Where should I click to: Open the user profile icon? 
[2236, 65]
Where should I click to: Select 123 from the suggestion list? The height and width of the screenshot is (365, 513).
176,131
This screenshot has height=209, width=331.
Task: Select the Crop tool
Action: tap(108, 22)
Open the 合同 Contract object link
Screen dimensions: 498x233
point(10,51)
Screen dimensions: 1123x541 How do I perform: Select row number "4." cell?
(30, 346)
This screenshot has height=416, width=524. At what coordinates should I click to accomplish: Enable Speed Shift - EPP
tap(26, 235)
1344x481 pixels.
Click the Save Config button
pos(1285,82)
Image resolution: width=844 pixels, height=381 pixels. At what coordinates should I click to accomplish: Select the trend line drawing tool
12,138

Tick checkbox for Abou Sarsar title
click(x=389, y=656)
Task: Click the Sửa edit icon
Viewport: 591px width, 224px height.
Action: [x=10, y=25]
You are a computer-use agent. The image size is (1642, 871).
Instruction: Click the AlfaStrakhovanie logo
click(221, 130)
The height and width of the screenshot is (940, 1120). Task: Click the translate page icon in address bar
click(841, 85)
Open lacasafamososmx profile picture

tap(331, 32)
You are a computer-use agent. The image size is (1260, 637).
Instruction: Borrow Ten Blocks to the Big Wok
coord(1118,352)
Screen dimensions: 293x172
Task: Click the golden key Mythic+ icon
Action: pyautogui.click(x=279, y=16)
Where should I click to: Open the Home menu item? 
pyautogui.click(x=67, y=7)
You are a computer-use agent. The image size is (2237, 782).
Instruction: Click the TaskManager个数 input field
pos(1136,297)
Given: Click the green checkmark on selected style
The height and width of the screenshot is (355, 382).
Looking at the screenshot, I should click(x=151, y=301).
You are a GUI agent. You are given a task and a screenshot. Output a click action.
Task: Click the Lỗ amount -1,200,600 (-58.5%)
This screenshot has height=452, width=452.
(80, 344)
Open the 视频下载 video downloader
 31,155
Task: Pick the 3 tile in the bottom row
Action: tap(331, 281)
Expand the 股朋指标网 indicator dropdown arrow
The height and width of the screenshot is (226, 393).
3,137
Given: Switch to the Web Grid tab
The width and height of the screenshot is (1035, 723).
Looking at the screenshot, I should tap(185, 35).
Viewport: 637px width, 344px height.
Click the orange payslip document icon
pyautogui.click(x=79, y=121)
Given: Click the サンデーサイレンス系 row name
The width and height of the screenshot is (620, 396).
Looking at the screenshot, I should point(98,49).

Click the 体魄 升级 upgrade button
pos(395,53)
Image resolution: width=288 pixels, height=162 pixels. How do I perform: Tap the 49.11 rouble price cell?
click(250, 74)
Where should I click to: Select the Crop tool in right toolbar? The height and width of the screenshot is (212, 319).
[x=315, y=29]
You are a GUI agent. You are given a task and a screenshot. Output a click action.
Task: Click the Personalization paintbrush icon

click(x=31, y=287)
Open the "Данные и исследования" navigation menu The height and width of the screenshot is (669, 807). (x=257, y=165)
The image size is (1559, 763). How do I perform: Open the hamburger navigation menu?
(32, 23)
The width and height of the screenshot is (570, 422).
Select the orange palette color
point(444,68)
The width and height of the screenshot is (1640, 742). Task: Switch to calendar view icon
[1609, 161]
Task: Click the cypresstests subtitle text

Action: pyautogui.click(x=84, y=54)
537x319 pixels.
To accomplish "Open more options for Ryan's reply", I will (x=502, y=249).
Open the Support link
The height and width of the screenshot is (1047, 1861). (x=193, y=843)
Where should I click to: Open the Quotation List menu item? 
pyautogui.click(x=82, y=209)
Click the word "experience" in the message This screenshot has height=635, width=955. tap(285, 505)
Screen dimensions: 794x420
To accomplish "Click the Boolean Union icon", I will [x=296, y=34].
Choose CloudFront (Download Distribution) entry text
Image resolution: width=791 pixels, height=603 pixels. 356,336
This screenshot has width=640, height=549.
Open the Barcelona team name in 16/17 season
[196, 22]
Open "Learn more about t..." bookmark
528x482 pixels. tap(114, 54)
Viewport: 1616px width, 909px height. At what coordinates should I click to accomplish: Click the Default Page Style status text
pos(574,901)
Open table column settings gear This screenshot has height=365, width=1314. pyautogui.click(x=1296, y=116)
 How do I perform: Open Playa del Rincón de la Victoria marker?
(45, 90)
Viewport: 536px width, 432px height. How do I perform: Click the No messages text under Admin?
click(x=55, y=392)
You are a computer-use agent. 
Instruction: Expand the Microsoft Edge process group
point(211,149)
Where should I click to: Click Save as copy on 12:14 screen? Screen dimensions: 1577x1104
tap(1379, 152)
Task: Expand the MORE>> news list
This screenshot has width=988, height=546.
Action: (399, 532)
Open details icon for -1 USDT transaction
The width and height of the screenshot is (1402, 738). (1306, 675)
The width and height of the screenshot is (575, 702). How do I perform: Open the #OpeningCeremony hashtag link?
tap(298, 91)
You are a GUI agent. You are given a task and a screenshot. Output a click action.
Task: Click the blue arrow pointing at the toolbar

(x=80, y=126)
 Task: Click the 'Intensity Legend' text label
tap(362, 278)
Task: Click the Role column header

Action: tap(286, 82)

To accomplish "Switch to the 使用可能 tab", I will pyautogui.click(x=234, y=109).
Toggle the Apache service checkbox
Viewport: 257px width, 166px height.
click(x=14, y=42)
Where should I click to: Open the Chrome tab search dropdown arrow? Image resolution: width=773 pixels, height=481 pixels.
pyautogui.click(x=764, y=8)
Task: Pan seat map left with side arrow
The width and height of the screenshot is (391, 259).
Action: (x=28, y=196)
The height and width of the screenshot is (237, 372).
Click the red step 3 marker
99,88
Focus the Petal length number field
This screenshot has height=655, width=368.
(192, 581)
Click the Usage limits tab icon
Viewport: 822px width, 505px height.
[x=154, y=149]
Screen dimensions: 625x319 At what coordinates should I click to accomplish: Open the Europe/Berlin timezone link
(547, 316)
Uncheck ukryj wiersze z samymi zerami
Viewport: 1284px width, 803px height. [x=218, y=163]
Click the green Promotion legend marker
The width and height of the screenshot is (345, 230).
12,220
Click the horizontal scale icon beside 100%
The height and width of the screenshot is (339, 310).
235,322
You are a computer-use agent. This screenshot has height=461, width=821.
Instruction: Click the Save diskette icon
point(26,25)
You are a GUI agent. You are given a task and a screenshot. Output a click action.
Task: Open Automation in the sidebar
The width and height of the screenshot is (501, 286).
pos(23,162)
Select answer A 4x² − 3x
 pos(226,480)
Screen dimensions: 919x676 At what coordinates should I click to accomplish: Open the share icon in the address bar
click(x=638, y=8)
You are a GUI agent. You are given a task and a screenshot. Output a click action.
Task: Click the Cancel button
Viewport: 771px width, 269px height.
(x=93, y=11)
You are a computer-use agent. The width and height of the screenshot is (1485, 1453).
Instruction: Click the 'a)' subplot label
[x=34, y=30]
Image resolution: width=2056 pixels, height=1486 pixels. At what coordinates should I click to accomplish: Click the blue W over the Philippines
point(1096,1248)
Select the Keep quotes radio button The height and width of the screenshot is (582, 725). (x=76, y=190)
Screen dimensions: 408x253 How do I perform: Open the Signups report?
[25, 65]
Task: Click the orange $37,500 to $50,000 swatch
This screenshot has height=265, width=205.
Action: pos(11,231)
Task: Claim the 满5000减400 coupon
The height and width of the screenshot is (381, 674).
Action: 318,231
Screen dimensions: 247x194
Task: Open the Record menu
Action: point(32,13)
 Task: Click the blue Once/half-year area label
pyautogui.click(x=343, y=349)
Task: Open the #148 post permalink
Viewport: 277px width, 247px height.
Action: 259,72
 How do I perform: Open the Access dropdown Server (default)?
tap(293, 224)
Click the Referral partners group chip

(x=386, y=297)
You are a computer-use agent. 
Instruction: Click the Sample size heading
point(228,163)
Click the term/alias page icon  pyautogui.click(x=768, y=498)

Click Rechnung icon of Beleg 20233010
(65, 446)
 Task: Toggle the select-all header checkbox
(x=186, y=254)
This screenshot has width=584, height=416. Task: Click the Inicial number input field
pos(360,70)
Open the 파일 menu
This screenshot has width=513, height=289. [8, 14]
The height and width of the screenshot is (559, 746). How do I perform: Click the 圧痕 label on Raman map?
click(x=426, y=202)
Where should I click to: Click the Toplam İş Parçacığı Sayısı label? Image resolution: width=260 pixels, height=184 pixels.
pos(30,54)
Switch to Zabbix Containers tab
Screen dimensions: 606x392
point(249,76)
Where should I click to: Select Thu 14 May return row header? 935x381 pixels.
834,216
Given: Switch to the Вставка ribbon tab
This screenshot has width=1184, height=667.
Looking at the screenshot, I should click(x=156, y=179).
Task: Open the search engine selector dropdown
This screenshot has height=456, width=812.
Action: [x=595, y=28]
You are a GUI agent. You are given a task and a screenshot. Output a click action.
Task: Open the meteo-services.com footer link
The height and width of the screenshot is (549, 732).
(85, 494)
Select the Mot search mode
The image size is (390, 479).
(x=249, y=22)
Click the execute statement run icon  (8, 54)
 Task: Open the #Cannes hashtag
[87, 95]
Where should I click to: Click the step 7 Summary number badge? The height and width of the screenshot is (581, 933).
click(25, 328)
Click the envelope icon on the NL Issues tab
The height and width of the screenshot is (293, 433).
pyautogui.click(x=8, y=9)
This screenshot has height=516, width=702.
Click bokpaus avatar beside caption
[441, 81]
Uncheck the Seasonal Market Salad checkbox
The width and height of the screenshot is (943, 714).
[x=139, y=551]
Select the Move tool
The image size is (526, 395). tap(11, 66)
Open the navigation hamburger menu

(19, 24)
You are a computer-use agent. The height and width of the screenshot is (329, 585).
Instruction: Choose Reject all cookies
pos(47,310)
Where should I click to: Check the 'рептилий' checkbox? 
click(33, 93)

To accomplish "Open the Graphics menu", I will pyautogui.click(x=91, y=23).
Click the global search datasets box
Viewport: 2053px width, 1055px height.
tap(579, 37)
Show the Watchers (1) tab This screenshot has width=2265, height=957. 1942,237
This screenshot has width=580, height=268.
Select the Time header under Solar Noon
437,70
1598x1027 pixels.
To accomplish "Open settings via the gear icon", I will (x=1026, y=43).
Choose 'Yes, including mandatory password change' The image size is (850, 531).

> [Exercise requirements]:
Reproduce verbatim the lines of data starting at the line containing "Open details icon for -1 USDT transaction" and ending at the line containing "tap(298, 91)", both included.

> [Task output]:
Open details icon for -1 USDT transaction
The width and height of the screenshot is (1402, 738). (1306, 675)
The width and height of the screenshot is (575, 702). How do I perform: Open the #OpeningCeremony hashtag link?
tap(298, 91)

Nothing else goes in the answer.